# Estratto scelto

Le nuove zone entrano in vigore da domani con l’ordinanza firmata dal ministro Roberto Speranza. Ma Lombardia e Bolzano annunciano ricorsi e non accettano la classificazione, definita «ingiusta». La giunta altoatesina addirittura si è subito riunita in seduta straordinaria e ha deciso di non inasprire le limitazioni attualmente in vigore. Sarà chiesta «una verifica all’azienda sanitaria per avere le basi scientifiche e giungere a una decisione che sia la più adeguata possibile». E Speranza: «Rispettare le ordinanze è decisivo se non si vuol perdere il controllo del contagio». In Sicilia il presidente Musumeci, firmando l’ordinanza regionale, ha parlato di «dati allarmanti e di scelta obbligata», mentre il Pd ha chiesto le sue dimissioni da commissario per «l’incapacità nel gestire l’epidemia».
Secondo il monitoraggio della cabina di regia, l’organismo creato per elaborare i dati locali, non c’è in tutto il Paese
un solo Comune che non sia stato segnato dal virus. La crescita dell’epidemia è controllata con fatica, le terapie intensive soffrono e «si osserva un peggioramento generale» caratterizzato da un incremento di incidenza dei nuovi casi «comunque contenuto grazie alle misure di mitigazione adottate nel periodo festivo». Era molto attesa la pubblicazione di questo rapporto che fotografa gli effetti del periodo 23 dicembre 2020-5 gennaio 2021. I giorni più pericolosi sul piano della diffusione dei contagi, arginati con il Dpcm «Natale» che ha previsto chiusure di attività e divieti di spostamento.

# Dati in esame
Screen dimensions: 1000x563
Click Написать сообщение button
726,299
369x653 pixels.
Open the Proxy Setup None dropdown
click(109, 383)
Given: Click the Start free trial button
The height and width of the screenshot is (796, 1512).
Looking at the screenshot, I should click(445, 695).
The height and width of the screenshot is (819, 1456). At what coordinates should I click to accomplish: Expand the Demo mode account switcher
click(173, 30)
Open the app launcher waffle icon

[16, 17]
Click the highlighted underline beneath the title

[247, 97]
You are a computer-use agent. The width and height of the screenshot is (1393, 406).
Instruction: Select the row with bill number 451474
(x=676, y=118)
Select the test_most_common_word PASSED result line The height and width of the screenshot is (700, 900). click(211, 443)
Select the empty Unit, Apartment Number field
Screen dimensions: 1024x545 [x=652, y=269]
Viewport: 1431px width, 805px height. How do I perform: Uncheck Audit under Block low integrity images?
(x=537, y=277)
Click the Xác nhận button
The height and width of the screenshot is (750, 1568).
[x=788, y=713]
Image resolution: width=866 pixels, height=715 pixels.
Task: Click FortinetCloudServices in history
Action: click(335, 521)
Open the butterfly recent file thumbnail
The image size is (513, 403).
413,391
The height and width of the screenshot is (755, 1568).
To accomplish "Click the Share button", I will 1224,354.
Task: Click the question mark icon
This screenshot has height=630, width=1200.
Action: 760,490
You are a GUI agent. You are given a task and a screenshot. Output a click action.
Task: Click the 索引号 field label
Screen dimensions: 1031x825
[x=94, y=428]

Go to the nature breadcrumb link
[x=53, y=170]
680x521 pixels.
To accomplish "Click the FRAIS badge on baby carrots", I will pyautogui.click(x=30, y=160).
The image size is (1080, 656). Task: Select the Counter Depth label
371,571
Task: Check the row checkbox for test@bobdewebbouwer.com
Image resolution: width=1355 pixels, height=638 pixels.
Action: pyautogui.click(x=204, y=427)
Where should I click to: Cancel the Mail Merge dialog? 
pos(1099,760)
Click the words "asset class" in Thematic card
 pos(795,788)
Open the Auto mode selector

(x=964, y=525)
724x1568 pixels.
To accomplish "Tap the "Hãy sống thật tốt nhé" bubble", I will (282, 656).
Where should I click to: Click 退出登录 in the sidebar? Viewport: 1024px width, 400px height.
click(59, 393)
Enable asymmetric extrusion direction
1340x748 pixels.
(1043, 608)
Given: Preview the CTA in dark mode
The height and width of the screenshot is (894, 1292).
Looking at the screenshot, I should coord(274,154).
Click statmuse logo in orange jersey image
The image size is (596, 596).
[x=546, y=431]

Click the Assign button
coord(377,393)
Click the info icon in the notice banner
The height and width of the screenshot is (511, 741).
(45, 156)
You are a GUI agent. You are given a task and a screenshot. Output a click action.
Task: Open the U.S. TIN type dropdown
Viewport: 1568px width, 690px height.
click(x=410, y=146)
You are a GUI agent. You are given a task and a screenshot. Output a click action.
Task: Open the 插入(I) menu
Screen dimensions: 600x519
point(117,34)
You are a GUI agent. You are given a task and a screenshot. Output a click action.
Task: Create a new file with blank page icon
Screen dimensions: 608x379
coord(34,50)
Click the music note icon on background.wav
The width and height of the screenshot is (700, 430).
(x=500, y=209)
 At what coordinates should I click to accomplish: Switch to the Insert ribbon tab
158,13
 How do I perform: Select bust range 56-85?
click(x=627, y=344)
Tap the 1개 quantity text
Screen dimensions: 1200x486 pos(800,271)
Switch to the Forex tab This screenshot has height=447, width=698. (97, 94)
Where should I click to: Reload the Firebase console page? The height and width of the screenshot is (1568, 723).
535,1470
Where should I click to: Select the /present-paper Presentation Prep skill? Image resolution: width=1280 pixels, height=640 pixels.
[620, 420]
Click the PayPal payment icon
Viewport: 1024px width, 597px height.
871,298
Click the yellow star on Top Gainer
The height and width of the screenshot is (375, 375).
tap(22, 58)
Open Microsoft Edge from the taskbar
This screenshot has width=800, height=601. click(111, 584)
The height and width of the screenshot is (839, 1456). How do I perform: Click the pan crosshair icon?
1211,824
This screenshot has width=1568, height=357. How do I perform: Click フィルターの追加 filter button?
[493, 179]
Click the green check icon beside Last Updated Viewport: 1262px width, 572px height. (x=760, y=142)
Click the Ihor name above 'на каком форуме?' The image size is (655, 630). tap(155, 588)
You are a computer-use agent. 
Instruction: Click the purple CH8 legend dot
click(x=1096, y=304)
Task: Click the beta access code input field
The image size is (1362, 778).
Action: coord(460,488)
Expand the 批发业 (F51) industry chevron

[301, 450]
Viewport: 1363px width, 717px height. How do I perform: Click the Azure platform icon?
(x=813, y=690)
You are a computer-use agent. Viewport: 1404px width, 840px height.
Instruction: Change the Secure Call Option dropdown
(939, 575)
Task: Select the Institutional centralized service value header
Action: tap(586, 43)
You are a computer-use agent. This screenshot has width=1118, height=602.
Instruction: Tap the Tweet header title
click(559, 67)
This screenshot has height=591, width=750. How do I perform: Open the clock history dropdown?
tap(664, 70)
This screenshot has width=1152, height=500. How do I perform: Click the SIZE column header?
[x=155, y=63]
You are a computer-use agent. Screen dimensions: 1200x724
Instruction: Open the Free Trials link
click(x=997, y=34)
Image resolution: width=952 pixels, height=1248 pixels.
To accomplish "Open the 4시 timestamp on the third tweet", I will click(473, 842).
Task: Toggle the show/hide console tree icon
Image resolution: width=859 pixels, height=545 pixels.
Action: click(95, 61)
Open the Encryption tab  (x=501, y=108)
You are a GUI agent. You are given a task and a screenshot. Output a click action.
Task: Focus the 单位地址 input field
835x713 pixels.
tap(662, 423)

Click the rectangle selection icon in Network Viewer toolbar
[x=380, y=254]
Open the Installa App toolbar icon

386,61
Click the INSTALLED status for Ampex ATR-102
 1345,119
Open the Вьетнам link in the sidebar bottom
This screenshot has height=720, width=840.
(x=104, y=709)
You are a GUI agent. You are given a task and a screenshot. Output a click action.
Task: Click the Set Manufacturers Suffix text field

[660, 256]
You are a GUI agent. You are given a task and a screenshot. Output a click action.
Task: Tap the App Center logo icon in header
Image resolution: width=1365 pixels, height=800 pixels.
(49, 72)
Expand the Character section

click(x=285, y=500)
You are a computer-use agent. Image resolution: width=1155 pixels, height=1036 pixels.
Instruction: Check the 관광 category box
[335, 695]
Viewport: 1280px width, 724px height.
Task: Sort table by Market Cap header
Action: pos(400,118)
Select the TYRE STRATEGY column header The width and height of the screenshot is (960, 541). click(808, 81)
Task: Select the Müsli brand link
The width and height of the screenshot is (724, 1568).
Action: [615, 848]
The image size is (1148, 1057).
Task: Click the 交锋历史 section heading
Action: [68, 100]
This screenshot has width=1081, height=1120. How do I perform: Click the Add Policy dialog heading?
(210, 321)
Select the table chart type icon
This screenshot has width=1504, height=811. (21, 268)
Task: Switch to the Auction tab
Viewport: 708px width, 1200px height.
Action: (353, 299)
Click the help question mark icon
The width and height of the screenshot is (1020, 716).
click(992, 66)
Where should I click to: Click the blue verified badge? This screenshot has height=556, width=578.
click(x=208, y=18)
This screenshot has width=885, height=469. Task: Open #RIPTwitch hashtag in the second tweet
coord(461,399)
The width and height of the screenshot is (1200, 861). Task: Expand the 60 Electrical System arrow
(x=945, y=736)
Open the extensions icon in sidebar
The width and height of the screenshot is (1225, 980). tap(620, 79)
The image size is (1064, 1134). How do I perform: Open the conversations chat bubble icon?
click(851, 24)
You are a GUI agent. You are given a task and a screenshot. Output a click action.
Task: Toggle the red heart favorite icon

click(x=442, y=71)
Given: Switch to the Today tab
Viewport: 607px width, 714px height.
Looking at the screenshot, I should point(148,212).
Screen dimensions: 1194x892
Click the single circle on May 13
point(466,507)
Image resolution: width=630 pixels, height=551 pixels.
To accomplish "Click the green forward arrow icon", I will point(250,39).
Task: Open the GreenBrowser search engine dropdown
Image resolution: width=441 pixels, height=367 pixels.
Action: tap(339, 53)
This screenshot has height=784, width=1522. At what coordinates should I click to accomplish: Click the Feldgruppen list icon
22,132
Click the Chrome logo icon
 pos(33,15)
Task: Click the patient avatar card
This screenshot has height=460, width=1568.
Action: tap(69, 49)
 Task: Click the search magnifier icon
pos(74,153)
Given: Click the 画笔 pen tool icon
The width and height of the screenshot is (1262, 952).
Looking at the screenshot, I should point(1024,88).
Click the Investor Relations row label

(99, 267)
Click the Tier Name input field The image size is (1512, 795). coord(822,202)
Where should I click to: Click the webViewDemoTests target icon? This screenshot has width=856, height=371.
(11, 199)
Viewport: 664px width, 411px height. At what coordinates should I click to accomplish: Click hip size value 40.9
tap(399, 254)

# Istruzioni
**a.** Riporta dall'estratto sulle nuove zone e sui dati del contagio tutto il testo da "Secondo il monitoraggio" giù fino a "divieti di spostamento.", senza cambiare nulla.
**b.** Completa l'estratto sulle nuove zone e sui dati del contagio con la parte successiva, riprendendo subito dopo la sua ultima frase.

# Risposte per numero
**a.**
Secondo il monitoraggio della cabina di regia, l’organismo creato per elaborare i dati locali, non c’è in tutto il Paese
un solo Comune che non sia stato segnato dal virus. La crescita dell’epidemia è controllata con fatica, le terapie intensive soffrono e «si osserva un peggioramento generale» caratterizzato da un incremento di incidenza dei nuovi casi «comunque contenuto grazie alle misure di mitigazione adottate nel periodo festivo». Era molto attesa la pubblicazione di questo rapporto che fotografa gli effetti del periodo 23 dicembre 2020-5 gennaio 2021. I giorni più pericolosi sul piano della diffusione dei contagi, arginati con il Dpcm «Natale» che ha previsto chiusure di attività e divieti di spostamento.

**b.**
I risultati si sono visti. Senza barriere l’epidemia sarebbe dilagata, invece grazie alle restrizioni gli effetti più drammatici per ora sono stati evitati. Lo spiega Giovanni Rezza, direttore della Prevenzione del ministero della Salute: «Durante le feste la tendenza all’aggregazione può aver influito sull’aumento della velocità virale che però è stata rallentata grazie alle misure di controllo».
Malgrado questo freno, l’Rt è salito a 1,09, in aumento da 5 settimane. La fase resta delicata «e un nuovo, rapido aumento nelle prossime settimane è possibile, qualora non venissero mantenuti rigorosamente interventi di mitigazione nazionali e regionali», scrivono i tecnici. La preoccupazione è evidente, si teme un’impennata e non si può non tener conto di quanto sta succedendo in Germania, Spagna, Francia e Gran Bretagna. L’Italia ha saputo mantenere la rotta meglio di altre Nazioni: ma quanto reggerà?
Ecco l’analisi: si osserva per la seconda settimana consecutiva un aumento dell’incidenza, 369 casi per 100 mila abitanti contro 313. Lo scarto tra i due valori è più marcato in Veneto, provincia di Bolzano, Emilia-Romagna e Friuli -Venezia Giulia. In generale «siamo ancora lontani da livelli che permetterebbero il completo ripristino sull’intero territorio nazionale dell’identificazione dei casi e del tracciamento dei contatti». Per poterlo fare si dovrebbe tornare sotto i 50 casi ogni 100 mila abitanti.
Un altro segnale di allarme è l’occupazione delle terapie intensive, sopra la soglia critica del 30% in 12 regioni, con diverse «allerte» segnalate.
Due fattori caratterizzano questa fase. Li segnala Silvio Brusaferro, presidente dell’Istituto superiore di sanità: «L’età media dei contagiati si è abbassata, soprattutto i giovani si infettano, elemento da guardare con molta attenzione». La nota positiva: «La curva della mortalità è in decrescita, anche se più lenta».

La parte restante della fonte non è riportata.